__Task instructions__.
Look below for the line containing "has width=397, height=223." and the line containing "Open OBS 工具"; repeat exactly those two lines and all lines between them, and nothing else.

(Listed records begins)

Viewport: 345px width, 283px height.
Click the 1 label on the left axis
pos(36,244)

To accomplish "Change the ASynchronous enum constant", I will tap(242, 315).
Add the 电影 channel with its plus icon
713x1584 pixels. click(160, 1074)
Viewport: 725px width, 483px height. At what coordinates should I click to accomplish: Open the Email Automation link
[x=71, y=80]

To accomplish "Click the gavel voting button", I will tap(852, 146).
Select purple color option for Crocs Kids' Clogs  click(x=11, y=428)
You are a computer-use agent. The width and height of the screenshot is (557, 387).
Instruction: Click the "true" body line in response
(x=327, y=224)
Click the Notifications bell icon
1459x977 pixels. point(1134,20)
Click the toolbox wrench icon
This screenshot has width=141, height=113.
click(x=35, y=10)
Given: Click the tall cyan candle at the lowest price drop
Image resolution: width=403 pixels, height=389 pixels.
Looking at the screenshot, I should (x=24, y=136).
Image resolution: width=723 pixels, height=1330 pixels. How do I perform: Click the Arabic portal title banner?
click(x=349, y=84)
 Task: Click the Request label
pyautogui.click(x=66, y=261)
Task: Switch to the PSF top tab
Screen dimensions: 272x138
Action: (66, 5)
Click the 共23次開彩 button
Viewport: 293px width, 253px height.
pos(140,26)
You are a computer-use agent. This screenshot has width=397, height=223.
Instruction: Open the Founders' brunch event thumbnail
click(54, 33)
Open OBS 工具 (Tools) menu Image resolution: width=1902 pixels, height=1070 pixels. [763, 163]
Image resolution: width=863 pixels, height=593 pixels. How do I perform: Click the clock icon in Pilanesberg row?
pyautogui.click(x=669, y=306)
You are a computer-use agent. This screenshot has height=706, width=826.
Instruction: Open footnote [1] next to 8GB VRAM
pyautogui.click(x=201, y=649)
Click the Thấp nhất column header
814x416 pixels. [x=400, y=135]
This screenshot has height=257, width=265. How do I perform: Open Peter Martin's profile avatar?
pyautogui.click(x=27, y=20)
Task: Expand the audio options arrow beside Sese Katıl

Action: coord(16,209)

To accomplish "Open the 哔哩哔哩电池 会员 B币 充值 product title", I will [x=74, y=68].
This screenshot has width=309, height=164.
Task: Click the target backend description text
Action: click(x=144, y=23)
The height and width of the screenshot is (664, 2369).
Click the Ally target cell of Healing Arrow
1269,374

(Listed records ends)

__Written answer__.
You are a computer-use agent. This screenshot has width=397, height=223.
Instruction: Open the Founders' brunch event thumbnail
click(54, 33)
Open OBS 工具 (Tools) menu Image resolution: width=1902 pixels, height=1070 pixels. [763, 163]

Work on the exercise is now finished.